Months after the hacked schooling software program maker PowerSchool paid a hacker’s ransom to delete the corporate’s banks of stolen pupil information, not less than one college district says it’s now being extorted by somebody who mentioned the information was not destroyed.
PowerSchool, which offers its Ok-12 software program to hundreds of colleges to assist 60 million college students throughout North America, was hacked in December 2024 utilizing a single stolen credential, which allowed a hacker broad entry to PowerSchool’s shops of personally identifiable pupil and trainer information, together with Social Safety numbers and well being information.
The corporate mentioned on the time that it had paid the hacker a ransom to allegedly delete the stolen information, but it surely has repeatedly refused to reveal the sum it paid.
Now, Toronto’s district college board, which serves round 240,000 college students annually, mentioned in a statement that earlier this week it had “acquired a communication from a menace actor demanding a ransom utilizing information from the beforehand reported incident.”
A number of different faculties in North America acquired extortion notes, together with throughout North Carolina, per local media.
PowerSchool confirmed that it had paid the ransom on the time, saying the corporate “thought it was the most suitable choice for stopping the information from being made public.”
Some cybersecurity professionals and legislation enforcement have lengthy discouraged victims from paying a ransom as there aren’t any ensures that the hackers will follow their phrase when claiming to delete stolen information. As evidenced by previous ransomware and extortion incidents, some gangs had been later discovered to have retained big quantities of stolen sufferer information, usually to revictimize affected people with further extortion makes an attempt.

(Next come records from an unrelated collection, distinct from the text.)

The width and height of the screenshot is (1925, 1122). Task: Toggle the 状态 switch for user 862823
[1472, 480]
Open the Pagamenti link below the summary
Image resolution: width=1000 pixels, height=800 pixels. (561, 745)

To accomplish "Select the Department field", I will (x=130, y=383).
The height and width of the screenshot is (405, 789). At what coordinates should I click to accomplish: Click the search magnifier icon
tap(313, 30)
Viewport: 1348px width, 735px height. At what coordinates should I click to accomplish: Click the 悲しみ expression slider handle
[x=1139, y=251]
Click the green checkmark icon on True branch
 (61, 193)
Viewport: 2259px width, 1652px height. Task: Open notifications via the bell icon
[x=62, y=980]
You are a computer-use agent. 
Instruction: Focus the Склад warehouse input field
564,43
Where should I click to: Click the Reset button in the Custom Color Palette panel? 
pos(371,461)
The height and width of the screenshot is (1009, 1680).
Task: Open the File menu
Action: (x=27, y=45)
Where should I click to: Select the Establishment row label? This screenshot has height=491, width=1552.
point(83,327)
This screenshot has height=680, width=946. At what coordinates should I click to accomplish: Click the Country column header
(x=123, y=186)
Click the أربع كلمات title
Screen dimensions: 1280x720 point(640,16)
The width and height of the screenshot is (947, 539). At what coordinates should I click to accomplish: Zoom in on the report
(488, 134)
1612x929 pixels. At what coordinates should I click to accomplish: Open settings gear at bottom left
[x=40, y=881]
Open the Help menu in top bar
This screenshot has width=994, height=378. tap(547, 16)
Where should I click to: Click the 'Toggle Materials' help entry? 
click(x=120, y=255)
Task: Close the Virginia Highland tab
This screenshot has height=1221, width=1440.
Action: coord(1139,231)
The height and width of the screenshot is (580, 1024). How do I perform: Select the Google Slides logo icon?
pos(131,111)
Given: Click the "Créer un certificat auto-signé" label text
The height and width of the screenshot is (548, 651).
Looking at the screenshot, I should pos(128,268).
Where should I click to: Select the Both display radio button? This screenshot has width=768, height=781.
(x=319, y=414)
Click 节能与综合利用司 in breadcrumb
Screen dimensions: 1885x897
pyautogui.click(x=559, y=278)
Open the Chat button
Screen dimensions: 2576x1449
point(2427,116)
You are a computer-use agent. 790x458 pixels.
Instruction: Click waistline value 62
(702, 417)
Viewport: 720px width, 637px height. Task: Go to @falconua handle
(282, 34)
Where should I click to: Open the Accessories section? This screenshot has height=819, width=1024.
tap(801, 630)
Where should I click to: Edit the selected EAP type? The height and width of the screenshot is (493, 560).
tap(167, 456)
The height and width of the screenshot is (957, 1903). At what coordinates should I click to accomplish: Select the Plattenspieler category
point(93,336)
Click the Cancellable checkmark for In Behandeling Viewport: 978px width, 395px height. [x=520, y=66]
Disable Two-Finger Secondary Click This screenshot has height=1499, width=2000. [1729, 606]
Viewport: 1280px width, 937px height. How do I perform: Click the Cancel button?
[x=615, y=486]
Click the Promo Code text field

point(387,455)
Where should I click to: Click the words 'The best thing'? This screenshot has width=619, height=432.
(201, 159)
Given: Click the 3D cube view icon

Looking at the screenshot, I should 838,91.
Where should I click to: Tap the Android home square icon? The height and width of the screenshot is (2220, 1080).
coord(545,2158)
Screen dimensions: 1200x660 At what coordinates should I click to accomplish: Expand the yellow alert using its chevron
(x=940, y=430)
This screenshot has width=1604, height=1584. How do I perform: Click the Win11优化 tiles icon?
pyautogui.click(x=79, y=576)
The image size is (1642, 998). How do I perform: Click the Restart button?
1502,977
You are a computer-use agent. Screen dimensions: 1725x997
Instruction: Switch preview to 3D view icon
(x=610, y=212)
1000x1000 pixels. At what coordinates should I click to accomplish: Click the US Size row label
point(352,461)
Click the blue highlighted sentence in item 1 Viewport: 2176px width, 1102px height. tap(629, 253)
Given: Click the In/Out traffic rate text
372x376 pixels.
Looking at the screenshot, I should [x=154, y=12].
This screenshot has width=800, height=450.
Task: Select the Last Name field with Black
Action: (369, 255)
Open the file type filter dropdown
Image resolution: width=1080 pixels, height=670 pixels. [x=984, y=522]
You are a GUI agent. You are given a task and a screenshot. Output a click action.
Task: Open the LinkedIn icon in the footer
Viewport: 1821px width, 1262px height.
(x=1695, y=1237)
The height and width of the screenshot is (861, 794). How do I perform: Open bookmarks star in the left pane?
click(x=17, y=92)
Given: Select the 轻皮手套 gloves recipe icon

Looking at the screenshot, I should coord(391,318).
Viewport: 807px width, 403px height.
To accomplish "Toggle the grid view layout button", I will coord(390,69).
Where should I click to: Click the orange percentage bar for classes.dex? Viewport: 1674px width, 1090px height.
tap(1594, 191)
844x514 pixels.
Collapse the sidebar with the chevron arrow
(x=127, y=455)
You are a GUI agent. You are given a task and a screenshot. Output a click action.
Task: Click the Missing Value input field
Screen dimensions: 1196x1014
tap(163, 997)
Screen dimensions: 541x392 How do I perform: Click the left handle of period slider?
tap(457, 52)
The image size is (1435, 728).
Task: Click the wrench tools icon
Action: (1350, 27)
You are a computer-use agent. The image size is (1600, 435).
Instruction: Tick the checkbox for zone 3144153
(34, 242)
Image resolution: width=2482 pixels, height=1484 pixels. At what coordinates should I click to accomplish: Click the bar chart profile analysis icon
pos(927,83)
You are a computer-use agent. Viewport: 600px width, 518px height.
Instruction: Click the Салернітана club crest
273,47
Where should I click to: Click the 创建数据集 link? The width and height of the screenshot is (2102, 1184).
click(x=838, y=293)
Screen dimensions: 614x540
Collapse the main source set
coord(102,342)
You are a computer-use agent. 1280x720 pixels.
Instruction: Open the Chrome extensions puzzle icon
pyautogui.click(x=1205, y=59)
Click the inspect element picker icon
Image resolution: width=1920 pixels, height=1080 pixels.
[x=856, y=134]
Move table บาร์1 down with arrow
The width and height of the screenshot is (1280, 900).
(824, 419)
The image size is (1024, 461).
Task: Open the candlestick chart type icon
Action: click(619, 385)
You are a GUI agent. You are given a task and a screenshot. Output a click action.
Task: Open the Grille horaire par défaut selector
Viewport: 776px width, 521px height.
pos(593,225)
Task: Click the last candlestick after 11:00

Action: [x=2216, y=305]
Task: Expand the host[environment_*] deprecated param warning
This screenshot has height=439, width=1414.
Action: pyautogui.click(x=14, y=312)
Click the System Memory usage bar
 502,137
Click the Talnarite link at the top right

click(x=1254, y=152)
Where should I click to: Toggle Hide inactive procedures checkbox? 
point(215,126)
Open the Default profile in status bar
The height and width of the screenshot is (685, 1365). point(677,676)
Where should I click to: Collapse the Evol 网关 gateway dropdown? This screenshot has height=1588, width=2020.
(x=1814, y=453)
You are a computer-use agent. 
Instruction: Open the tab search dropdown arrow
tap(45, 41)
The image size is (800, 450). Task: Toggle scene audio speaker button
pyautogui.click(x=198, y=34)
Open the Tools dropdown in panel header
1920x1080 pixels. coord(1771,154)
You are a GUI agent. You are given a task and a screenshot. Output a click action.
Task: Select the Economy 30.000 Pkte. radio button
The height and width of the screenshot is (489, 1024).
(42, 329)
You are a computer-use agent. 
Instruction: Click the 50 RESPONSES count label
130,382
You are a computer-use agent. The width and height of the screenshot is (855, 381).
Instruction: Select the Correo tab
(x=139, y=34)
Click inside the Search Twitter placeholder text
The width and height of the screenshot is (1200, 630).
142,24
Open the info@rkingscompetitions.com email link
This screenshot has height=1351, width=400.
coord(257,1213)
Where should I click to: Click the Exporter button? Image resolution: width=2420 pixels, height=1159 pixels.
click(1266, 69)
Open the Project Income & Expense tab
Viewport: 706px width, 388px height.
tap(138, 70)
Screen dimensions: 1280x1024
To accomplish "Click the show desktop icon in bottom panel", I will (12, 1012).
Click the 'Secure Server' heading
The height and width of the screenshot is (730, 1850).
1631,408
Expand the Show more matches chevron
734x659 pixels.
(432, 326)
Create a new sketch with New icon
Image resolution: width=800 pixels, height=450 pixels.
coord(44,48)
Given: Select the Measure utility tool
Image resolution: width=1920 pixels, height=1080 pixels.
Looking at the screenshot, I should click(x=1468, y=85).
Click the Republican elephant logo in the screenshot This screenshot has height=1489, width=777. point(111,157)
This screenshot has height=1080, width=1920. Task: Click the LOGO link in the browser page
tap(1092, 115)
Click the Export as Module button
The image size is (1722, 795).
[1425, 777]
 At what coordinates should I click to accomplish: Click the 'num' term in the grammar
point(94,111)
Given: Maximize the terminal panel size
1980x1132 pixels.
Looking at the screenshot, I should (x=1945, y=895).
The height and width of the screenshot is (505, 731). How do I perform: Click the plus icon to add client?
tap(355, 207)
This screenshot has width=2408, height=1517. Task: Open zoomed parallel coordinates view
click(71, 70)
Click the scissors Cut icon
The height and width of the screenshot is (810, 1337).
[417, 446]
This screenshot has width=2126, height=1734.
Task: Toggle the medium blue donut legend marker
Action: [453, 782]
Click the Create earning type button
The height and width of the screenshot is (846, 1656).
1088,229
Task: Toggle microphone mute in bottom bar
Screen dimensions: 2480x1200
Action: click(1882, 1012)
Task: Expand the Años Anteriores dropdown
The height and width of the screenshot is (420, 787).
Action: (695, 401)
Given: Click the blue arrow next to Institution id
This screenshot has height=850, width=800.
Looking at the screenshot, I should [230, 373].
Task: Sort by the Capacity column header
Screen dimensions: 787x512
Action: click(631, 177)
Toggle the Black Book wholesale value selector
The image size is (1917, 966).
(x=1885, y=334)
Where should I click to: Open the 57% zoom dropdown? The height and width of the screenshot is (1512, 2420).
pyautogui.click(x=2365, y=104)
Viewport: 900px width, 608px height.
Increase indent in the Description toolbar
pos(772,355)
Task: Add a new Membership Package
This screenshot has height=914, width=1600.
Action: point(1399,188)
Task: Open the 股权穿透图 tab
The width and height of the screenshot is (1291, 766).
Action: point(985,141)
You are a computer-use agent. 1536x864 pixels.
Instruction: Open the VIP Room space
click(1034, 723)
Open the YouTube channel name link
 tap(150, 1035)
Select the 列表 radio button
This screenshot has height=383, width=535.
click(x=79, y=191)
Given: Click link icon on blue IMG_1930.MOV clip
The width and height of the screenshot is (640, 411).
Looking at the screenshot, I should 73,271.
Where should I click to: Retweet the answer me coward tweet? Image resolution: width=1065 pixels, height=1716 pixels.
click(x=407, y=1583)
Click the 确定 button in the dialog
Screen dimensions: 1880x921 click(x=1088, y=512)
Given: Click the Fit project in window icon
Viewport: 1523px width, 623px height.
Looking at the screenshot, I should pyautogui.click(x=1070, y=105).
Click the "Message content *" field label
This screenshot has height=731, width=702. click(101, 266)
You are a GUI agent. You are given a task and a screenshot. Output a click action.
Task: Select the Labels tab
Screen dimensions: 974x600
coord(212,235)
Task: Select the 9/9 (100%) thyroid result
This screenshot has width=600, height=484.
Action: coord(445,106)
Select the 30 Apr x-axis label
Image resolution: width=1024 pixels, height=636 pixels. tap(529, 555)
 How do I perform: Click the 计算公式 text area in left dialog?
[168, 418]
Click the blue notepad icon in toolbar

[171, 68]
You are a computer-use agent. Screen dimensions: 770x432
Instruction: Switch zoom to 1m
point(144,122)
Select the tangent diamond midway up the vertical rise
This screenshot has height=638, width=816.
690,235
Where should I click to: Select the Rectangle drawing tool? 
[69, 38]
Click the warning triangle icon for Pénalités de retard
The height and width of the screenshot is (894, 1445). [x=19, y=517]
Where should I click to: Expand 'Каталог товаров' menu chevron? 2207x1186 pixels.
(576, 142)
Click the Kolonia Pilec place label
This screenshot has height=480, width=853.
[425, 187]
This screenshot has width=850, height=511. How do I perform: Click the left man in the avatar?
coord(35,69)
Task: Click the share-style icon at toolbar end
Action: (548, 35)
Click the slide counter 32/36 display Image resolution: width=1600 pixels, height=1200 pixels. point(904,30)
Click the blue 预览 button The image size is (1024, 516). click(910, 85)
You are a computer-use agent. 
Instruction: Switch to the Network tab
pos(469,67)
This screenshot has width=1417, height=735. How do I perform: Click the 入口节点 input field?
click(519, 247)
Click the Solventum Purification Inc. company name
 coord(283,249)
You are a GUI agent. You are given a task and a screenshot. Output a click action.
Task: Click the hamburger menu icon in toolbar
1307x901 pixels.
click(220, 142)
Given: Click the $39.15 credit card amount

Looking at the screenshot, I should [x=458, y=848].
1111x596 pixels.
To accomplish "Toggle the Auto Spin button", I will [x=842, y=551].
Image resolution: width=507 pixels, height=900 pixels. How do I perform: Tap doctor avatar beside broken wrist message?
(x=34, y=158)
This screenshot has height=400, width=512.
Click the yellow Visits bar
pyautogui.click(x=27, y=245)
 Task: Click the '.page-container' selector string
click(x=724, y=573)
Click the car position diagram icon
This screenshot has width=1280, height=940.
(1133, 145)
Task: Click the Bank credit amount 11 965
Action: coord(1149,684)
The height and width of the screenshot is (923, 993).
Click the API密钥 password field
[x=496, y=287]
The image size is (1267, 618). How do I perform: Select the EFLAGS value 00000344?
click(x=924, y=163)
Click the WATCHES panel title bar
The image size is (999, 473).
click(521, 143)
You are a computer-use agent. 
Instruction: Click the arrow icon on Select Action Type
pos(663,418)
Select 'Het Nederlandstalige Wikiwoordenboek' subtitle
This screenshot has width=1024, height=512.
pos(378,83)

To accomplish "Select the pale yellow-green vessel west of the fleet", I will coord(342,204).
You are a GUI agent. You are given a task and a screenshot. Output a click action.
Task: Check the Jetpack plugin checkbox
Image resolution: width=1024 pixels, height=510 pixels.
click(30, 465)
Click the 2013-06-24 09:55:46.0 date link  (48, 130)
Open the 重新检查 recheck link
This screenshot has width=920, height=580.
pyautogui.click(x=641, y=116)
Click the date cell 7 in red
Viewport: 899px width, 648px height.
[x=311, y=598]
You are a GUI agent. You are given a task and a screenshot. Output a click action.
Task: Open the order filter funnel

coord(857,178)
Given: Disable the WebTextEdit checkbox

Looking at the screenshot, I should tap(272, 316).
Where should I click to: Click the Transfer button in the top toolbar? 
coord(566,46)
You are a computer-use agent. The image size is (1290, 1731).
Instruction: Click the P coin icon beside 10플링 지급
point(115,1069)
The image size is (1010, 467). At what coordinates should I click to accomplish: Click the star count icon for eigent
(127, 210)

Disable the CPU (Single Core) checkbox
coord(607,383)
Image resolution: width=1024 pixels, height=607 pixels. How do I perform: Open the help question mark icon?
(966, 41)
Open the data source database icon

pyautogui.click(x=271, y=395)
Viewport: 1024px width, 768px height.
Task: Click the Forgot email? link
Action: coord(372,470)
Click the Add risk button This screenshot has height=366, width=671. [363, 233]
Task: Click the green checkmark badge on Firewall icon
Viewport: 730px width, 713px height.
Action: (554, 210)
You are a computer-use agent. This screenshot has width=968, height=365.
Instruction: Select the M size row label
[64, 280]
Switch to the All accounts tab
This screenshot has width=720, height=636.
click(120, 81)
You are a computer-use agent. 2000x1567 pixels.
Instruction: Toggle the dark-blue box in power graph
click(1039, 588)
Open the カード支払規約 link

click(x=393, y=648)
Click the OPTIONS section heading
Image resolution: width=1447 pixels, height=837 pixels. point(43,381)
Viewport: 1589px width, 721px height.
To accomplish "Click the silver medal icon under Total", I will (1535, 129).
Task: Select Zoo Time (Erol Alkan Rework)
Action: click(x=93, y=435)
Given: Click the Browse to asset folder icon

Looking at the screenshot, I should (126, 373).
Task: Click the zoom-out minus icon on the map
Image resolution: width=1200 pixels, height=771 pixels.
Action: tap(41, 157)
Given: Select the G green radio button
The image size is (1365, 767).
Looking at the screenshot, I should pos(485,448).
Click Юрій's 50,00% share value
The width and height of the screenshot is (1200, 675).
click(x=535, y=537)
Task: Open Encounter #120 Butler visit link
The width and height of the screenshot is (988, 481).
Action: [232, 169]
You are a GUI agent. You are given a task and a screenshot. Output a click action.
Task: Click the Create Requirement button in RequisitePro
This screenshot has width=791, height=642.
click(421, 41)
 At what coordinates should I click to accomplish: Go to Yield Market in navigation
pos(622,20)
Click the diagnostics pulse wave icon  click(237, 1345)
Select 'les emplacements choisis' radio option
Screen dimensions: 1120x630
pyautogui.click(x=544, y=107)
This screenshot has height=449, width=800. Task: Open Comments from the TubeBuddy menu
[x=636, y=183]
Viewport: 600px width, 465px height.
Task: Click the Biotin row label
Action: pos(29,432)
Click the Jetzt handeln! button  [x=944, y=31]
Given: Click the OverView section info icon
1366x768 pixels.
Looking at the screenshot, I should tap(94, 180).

In a press release shared with prospects this week, seen by TechCrunch, PowerSchool mentioned it “lately grew to become conscious {that a} menace actor has reached out to some PowerSchool SIS prospects in an try and extort them utilizing information” from the December 2024 breach.
Beth Keebler, a spokesperson for PowerSchool, informed TechCrunch that the corporate doesn’t suppose it is a new incident as a result of “samples of knowledge match the information beforehand stolen in December.”
PowerSchool has not but mentioned what number of people are affected by its information breach. A number of college districts that used PowerSchool on the time of the breach informed TechCrunch that “all” of their historic pupil and trainer information was compromised
Within the case of Toronto’s college district, the stolen information date again to not less than 2009 and are prone to have an effect on thousands and thousands of individuals.